Re: ifupdown2: Severe race conditions and architectural issues due to async usage of netlink

all lists on lists.proxmox.com
 help / color / mirror / Atom feed

From: Stefan Hanreich <s.hanreich@proxmox.com>
To: pve-devel@lists.proxmox.com
Subject: Re: ifupdown2: Severe race conditions and architectural issues due to async usage of netlink
Date: Thu, 2 Apr 2026 11:16:27 +0200	[thread overview]
Message-ID: <fa6bd524-0f0d-4e9c-87cb-92365007149b@proxmox.com> (raw)
In-Reply-To: <DHHA24SZLBP5.26PD4HSWU3HZY@rchrist.io>

On 3/31/26 11:15 PM, Robin Christ wrote:
> Hey folks,
> 
> While trying to debug a seemingly harmless issue "info: <vxlanif>: ipv6 addrgen is disabled on device with MTU lower than 1280 (current mtu 0): cannot set addrgen off", I realized ifupdown2 has severe race conditions and architectural issues.
> 
> The issue mentioned above happens due to the following sequence:
> 
> 1. Enqueue interface creation, async!
> Put a barebones version of the interface into the cache to signal that the interface creation has been started and make the interface generally known.
> 
> 2. Enqueue MTU change, async!
> address.py "self.process_mtu(ifaceobj, ifaceobj_getfunc)" is called immediately after
> The RTM_NEWLINK most likely has **not yet** arrived
> 
> This will ultimately call "link_set_mtu(self, ifname, mtu)" in nlcache.py, which in turn calls "self.cache.override_link_mtu(ifname, mtu)".
> This call will fail:
> self._link_cache[ifname].attributes[Link.IFLA_MTU].value = mtu
> 
> attributes[Link.IFLA_MTU] is **not yet** present, because the cache only has the barebones version, which does not have this attribute
> 
> 3. Immediately call self.up_ipv6_addrgen(ifaceobj)
> 
> This will cause the abovementioned error, as it tries to read the MTU from the interface.. Which most likely is **still not present** because the RTM_NEWLINK most likely has **not yet** arrived and thus fail as it gets the "default" value of 0 as return from get_link_mtu.
> 
> 
> 4. At some point, receive RTM_NEWLINK
> 
> This will update the cache, but to a **stale** MTU value, this MTU value is maybe correct at the time of receiving the RTM_NEWLINK message, but it is not the intended or final MTU, so any other method reading this MTU will now get a stale value (just as worse as getting NO value)
> 
> 5. At some point, receive RTM_NEWNETCONF
> 
> This will update the cache, and now the MTU is correct.
> 
> As you can see, we have lots of race conditions here due to the underlying architectural issue, which is that interface intended state is held in the netlink cache.

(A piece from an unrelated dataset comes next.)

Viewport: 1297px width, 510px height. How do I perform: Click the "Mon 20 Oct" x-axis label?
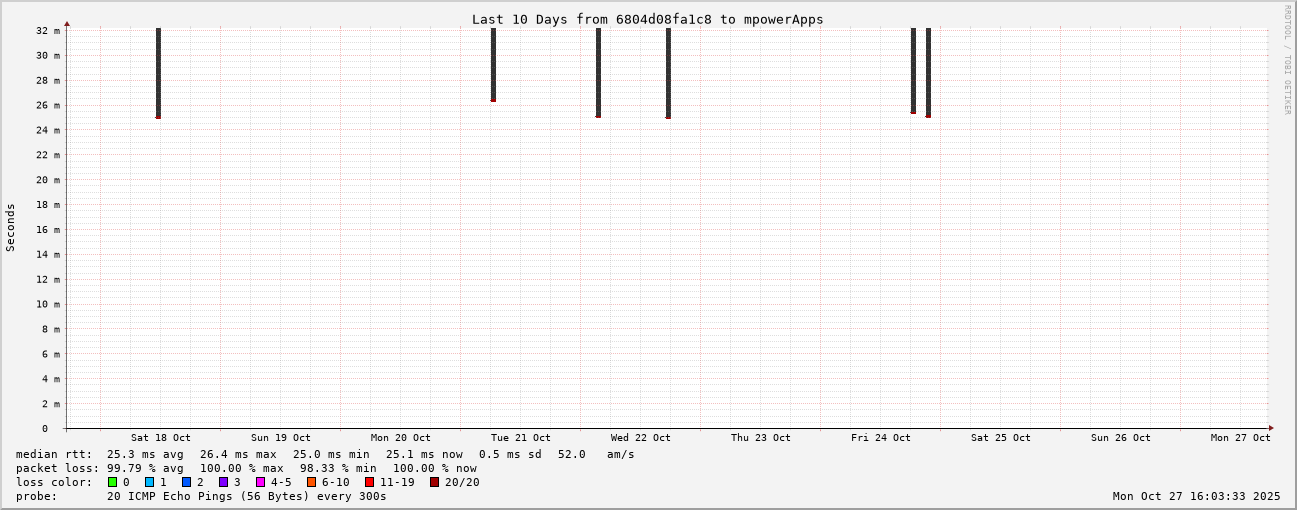pyautogui.click(x=400, y=438)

:/ - maybe @Christoph can take a look as well?

> Even if you patch override_link_mtu to have a conditional self._link_cache[ifname].add_attribute(Link.IFLA_MTU, mtu), you still have this window between step 4 and 5 where you will have a stale MTU value in the cache.
> 
> I am considering a shitfix for up_ipv6_addrgen, or specifically link_set_ipv6_addrgen, which just adds an optional "intended_mtu" argument. But this only solves the issue for this specific function call in this specific sequence. There are several other places which use "get_link_mtu()"
> 
> 
> Additionally, the bridge MTU logic appears to be a bit inconsistent (broken). Commit a3df9e6930b2000d0ca104a317214f65ab94ed15 ("addons: address: mtu: set bridge mtu with policy default") resets bridge MTU to default unless explicitly set... But when you explicitly set the bridge MTU, you get a nice "bridge inherits mtu from its ports. There is no need to assign mtu on a bridge" warning (or syntax validation error).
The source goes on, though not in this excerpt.